SQL Server Storage Engine

  • TempDB:: Table variable vs local temporary table

    As you know the tempdb is used by user applications and SQL Server alike to store transient results needed to process the workload. The objects created by users and user applications are called ‘user objects’ while the objects created by SQL Server engine as part of executing/processing the workload are called ‘internal objects’. In this blog, I will focus on user objects and on table variable in particular.

    There are three types of user objects; ##table, #table and table variable. Please refer to BOL for specific details. While the difference between ##table (global temporary table) and #table (local temporary table) are well understood, there is a fair amount of confusion between #table and table variable.  Let me walk through main differences between these.

    A table variable, like any other variable, is a very useful programming construct. The scoping rules of the table variable are similar to any other programming variables. For example, if you define a variable inside a stored procedure, it can’t be accessed outside the stored procedure. Incidentally, #table is very similar. So why did we create table variables? Well, a table variable can be very powerful when user with stored procedures to pass it as input/output parameters (new functionality available starting with SQL Server 2008) or to store the result of a table valued function. Here are some similartities and differences between the two:

    ·         First, the table variable is NOT necessarily memory resident. Under memory pressure, the pages belonging to a table variable can be pushed out to tempdb. Here is one example shows space taken by table variable in tempdb

    use tempdb

    go

     

    drop table #tv_source

    go

     

    create table #tv_source(c1 int, c2 char(8000))

    go

     

    declare @i int

    select @i = 0

    while (@i < 1000)

    begin

           insert into #tv_source values (@i, replicate ('a', 100))

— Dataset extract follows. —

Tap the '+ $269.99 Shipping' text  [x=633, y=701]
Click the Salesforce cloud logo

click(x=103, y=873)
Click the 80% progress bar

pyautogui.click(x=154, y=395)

           select @i = @i + 1

    end

     

    DECLARE @tv_target TABLE (c11 int, c22 char(8000))

     

     

     INSERT INTO @tv_target (c11, c22)

        SELECT c1, c2

        FROM  #tv_source

     

    -- checking the size through DMV.

    -- The sizes here are in 8k pages. This shows the allocated space

    -- to user objects to be 2000 pages (1000 pages for #tv_source and

    -- 1000 pages for @tv_target

     

    Select total_size = SUM (unallocated_extent_page_count) +

    SUM (user_object_reserved_page_count) +

    SUM (internal_object_reserved_page_count) +

    SUM (version_store_reserved_page_count) +

    SUM (mixed_extent_page_count),

     

    SUM (unallocated_extent_page_count) as freespace_pgs,

    SUM (user_object_reserved_page_count) as user_obj_pgs,

    SUM (internal_object_reserved_page_count) as internal_obj_pgs,

    SUM (version_store_reserved_page_count)  as version_store_pgs,

    SUM (mixed_extent_page_count) as mixed_extent_pgs

    from sys.dm_db_file_space_usage

    ·         Second, when you create a table variable, it is like a regular DDL operation and its metadata is stored in system catalog. Here is one example to check this

    declare @ttt TABLE(c111 int, c222 int)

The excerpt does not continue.